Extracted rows

____________________

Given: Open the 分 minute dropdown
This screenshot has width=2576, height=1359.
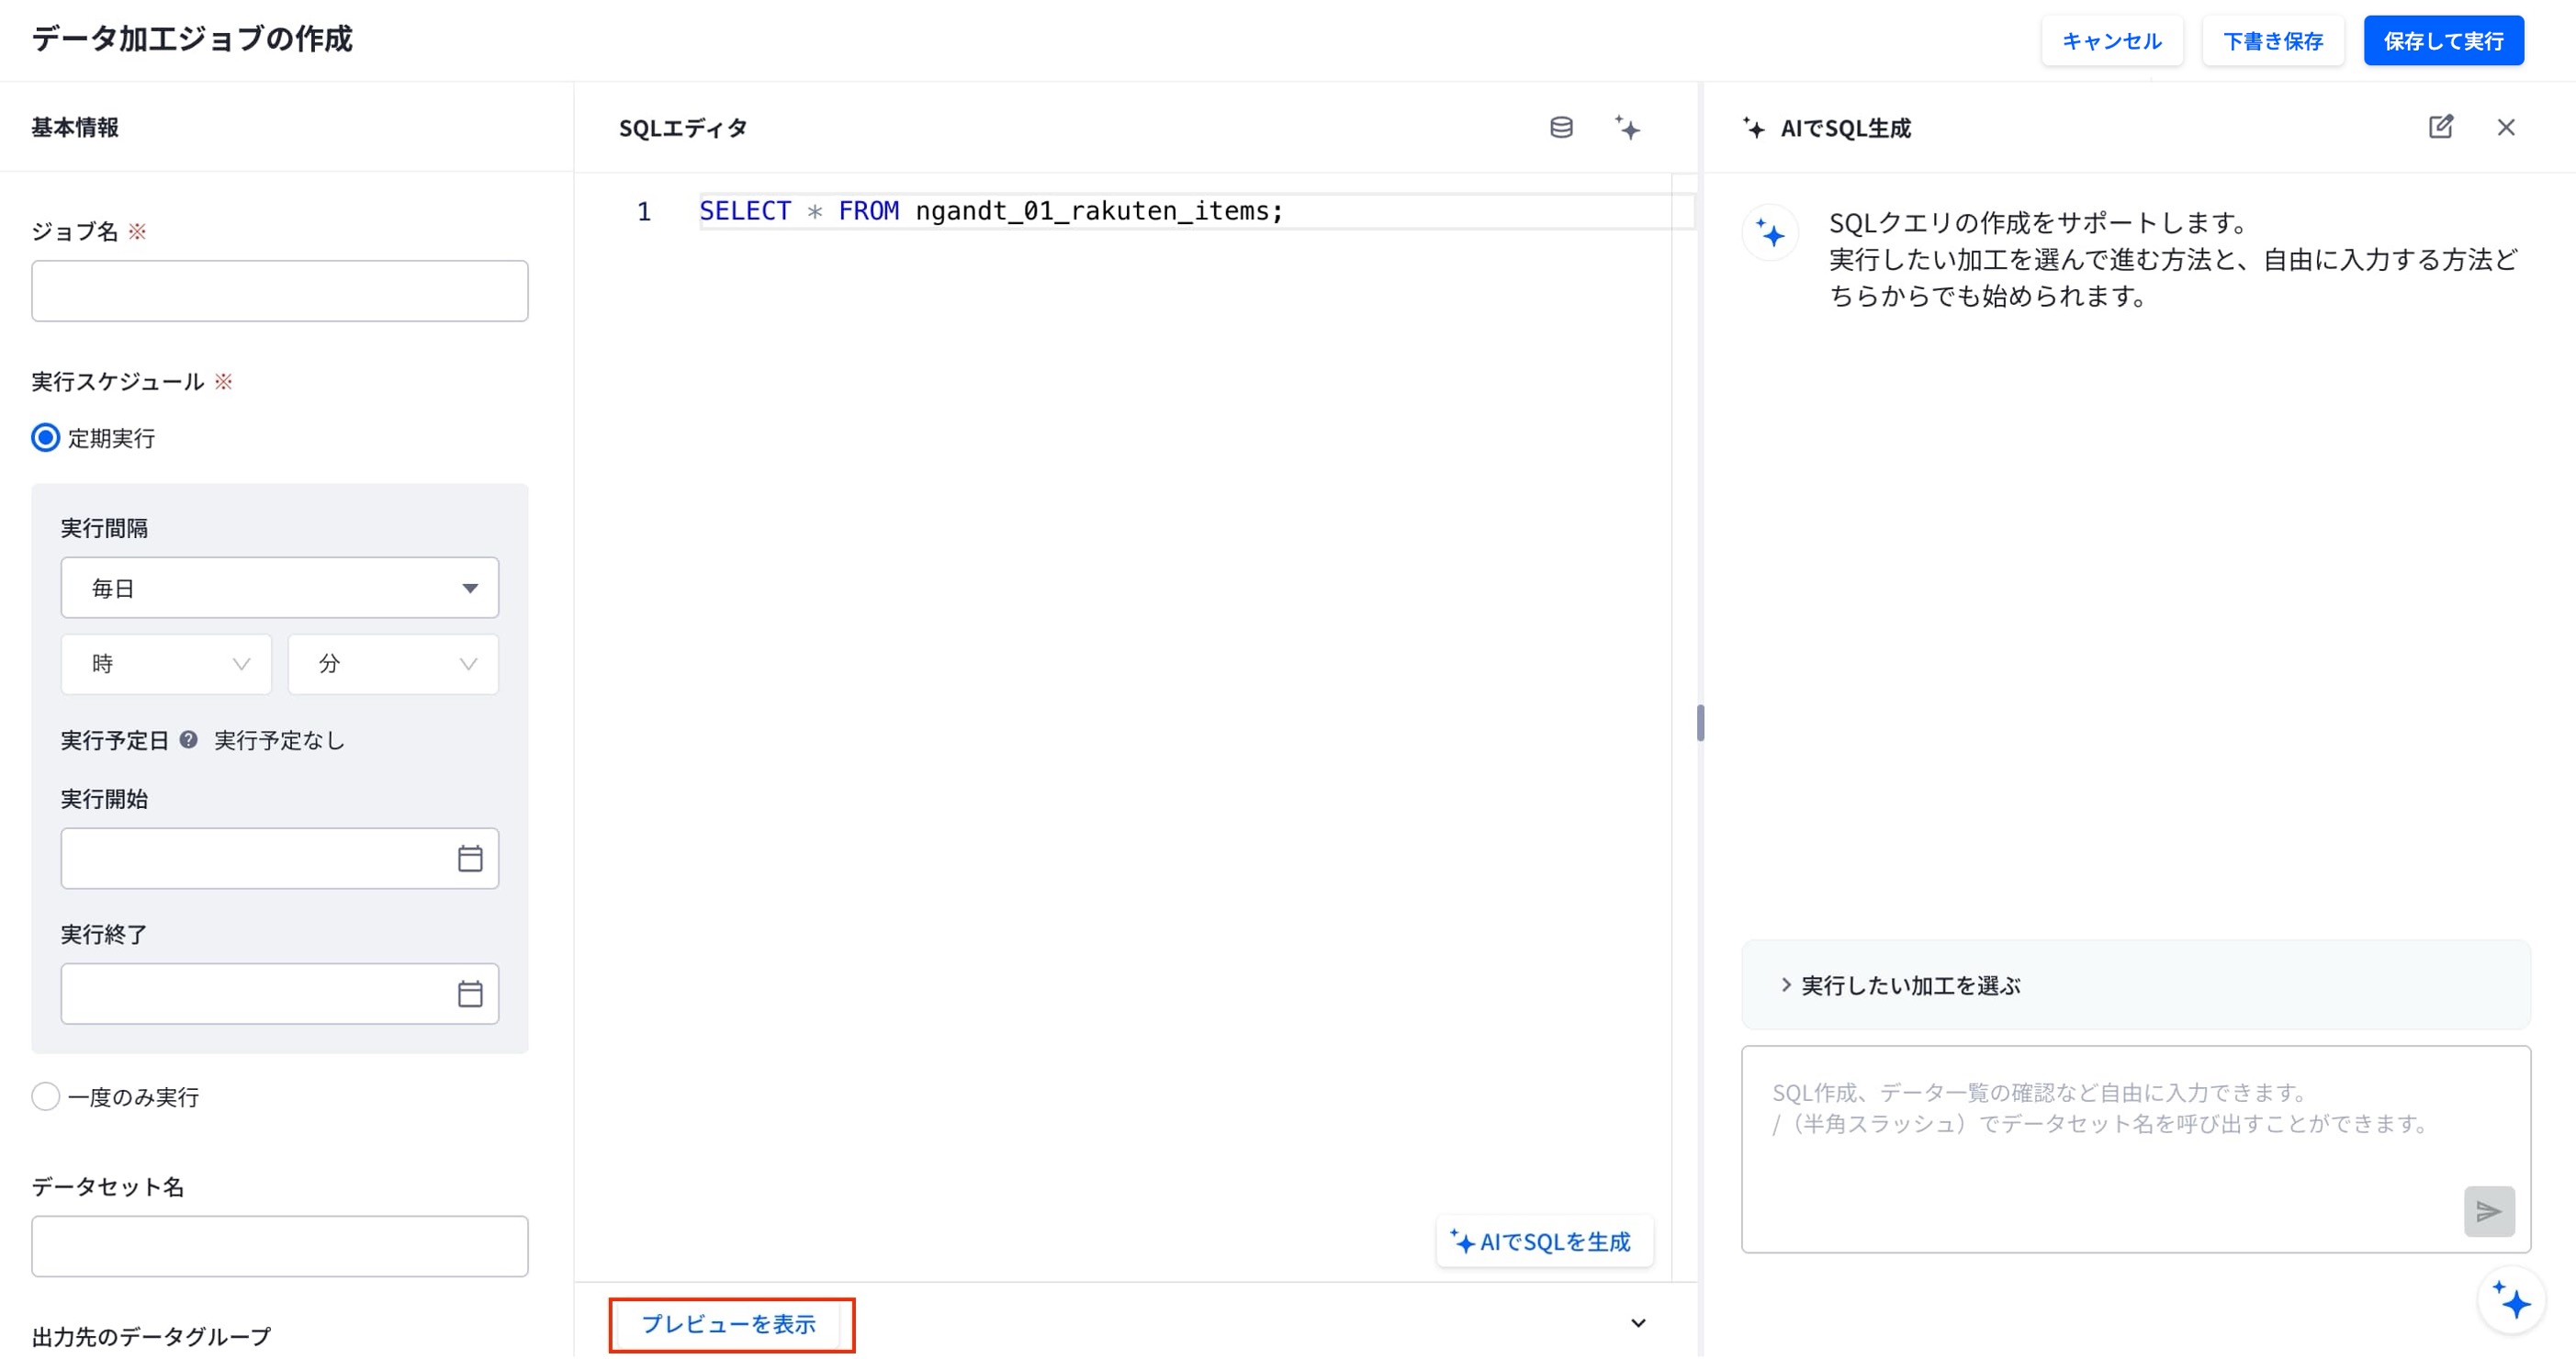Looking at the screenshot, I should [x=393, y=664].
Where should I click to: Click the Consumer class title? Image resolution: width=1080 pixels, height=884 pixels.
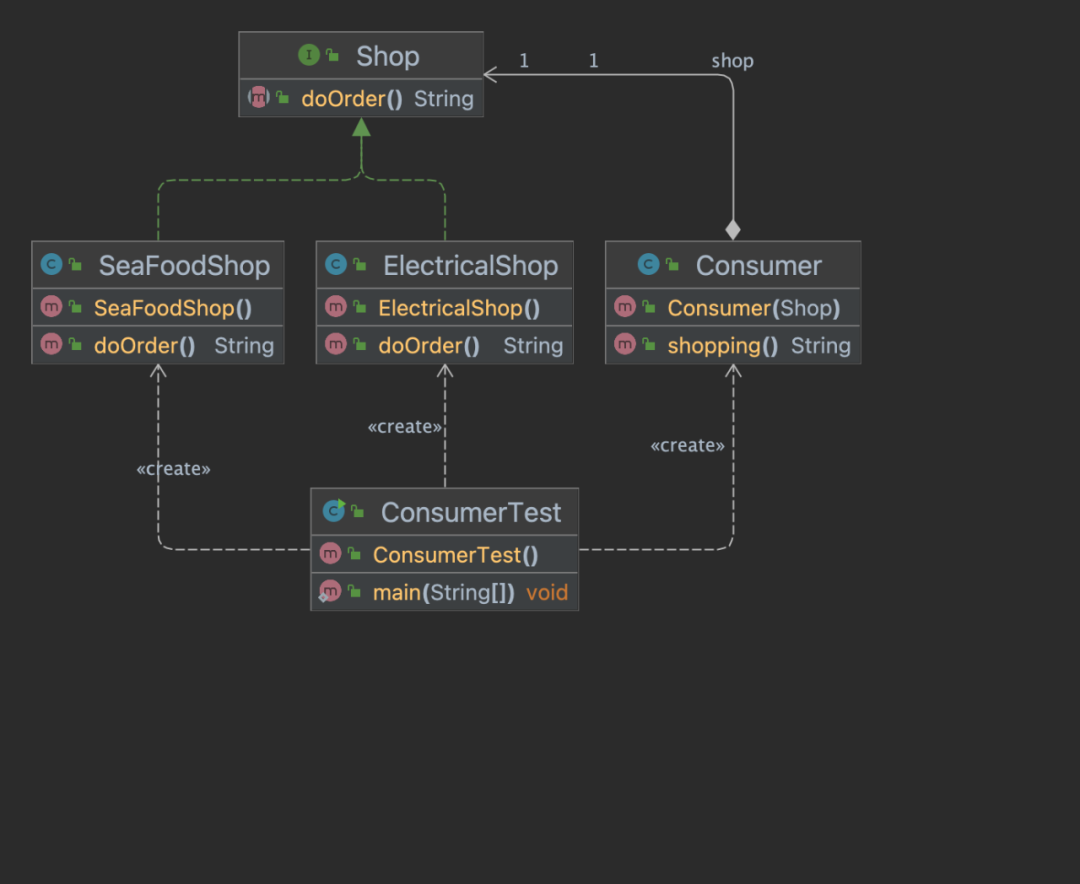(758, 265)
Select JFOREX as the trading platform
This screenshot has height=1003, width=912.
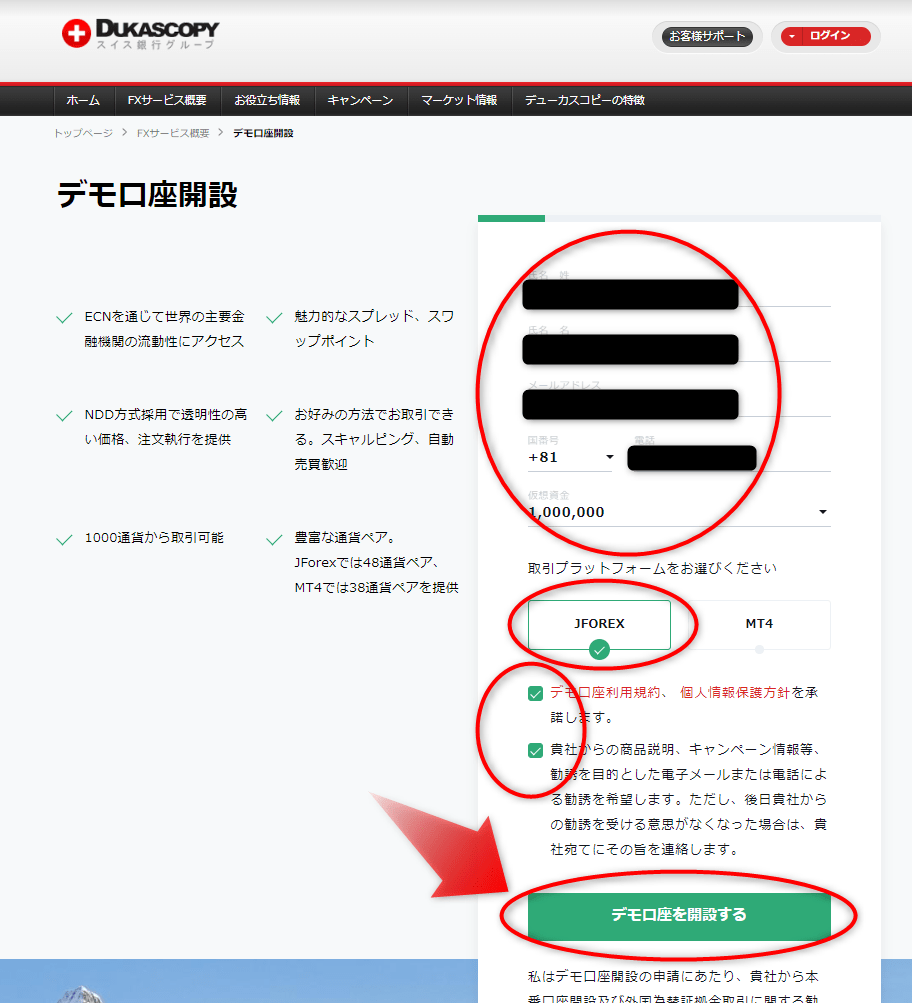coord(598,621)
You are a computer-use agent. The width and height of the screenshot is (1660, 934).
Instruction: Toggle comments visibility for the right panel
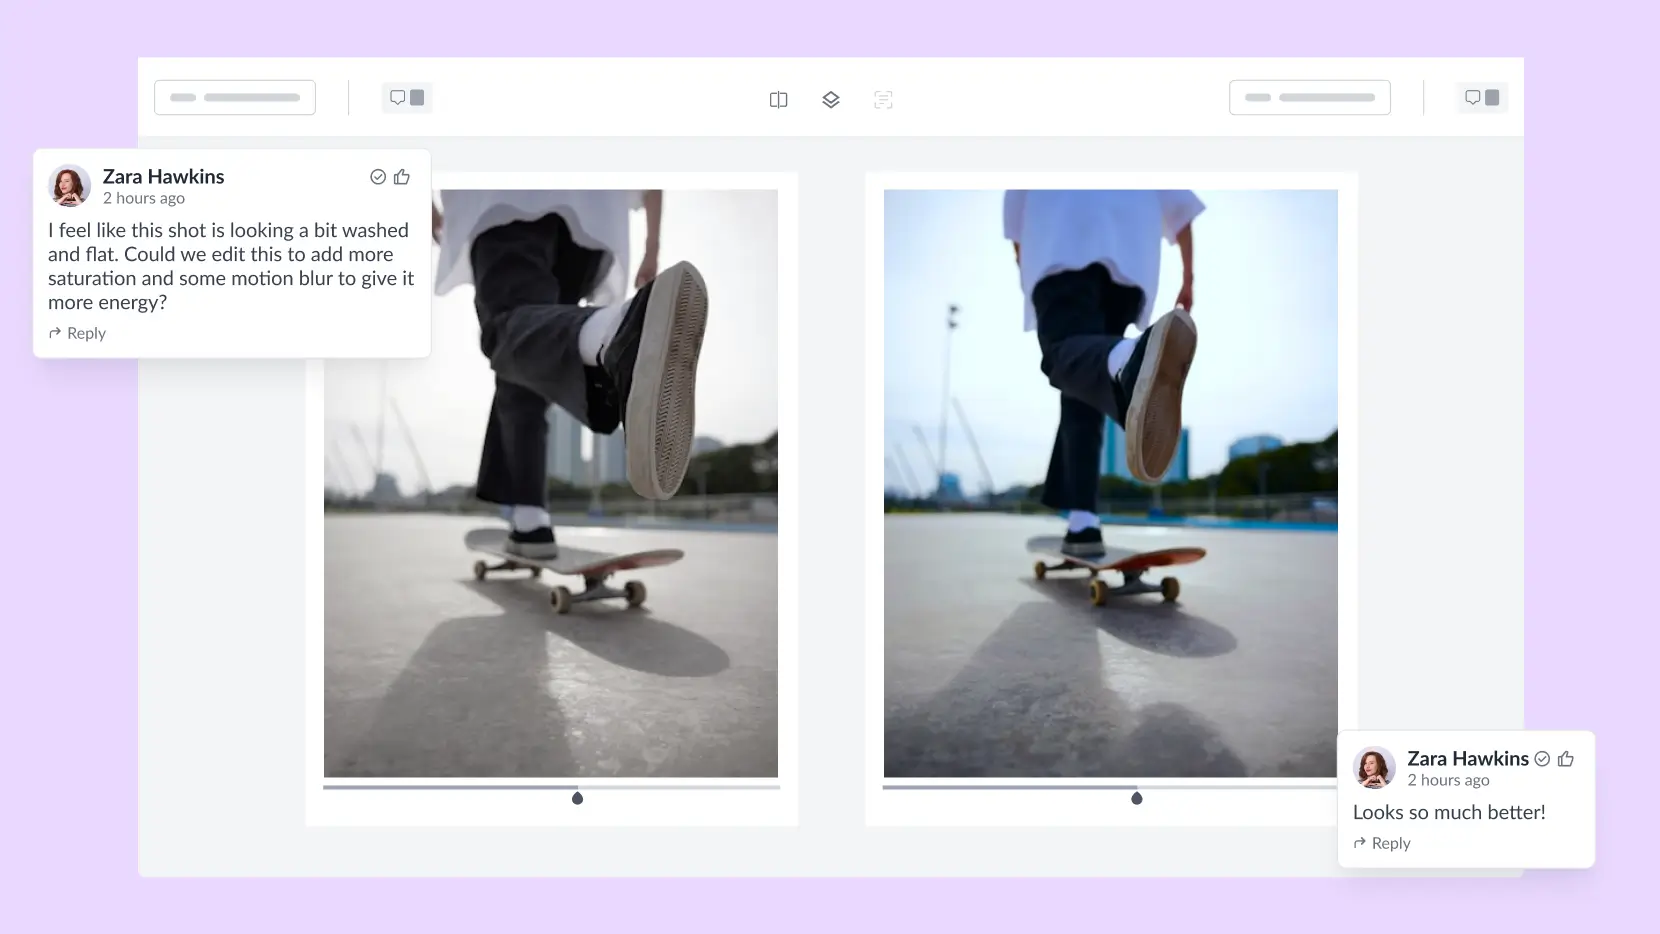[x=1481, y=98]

____________________

Copy out every line of the rows above word for word, leaving out the pictures.

- **Output**:
Given: Open the 分 minute dropdown
This screenshot has width=2576, height=1359.
Looking at the screenshot, I should [x=393, y=664].
Where should I click to: Click the Consumer class title? Image resolution: width=1080 pixels, height=884 pixels.
(758, 265)
Select JFOREX as the trading platform
This screenshot has height=1003, width=912.
coord(598,621)
You are a computer-use agent. The width and height of the screenshot is (1660, 934).
Instruction: Toggle comments visibility for the right panel
[x=1481, y=98]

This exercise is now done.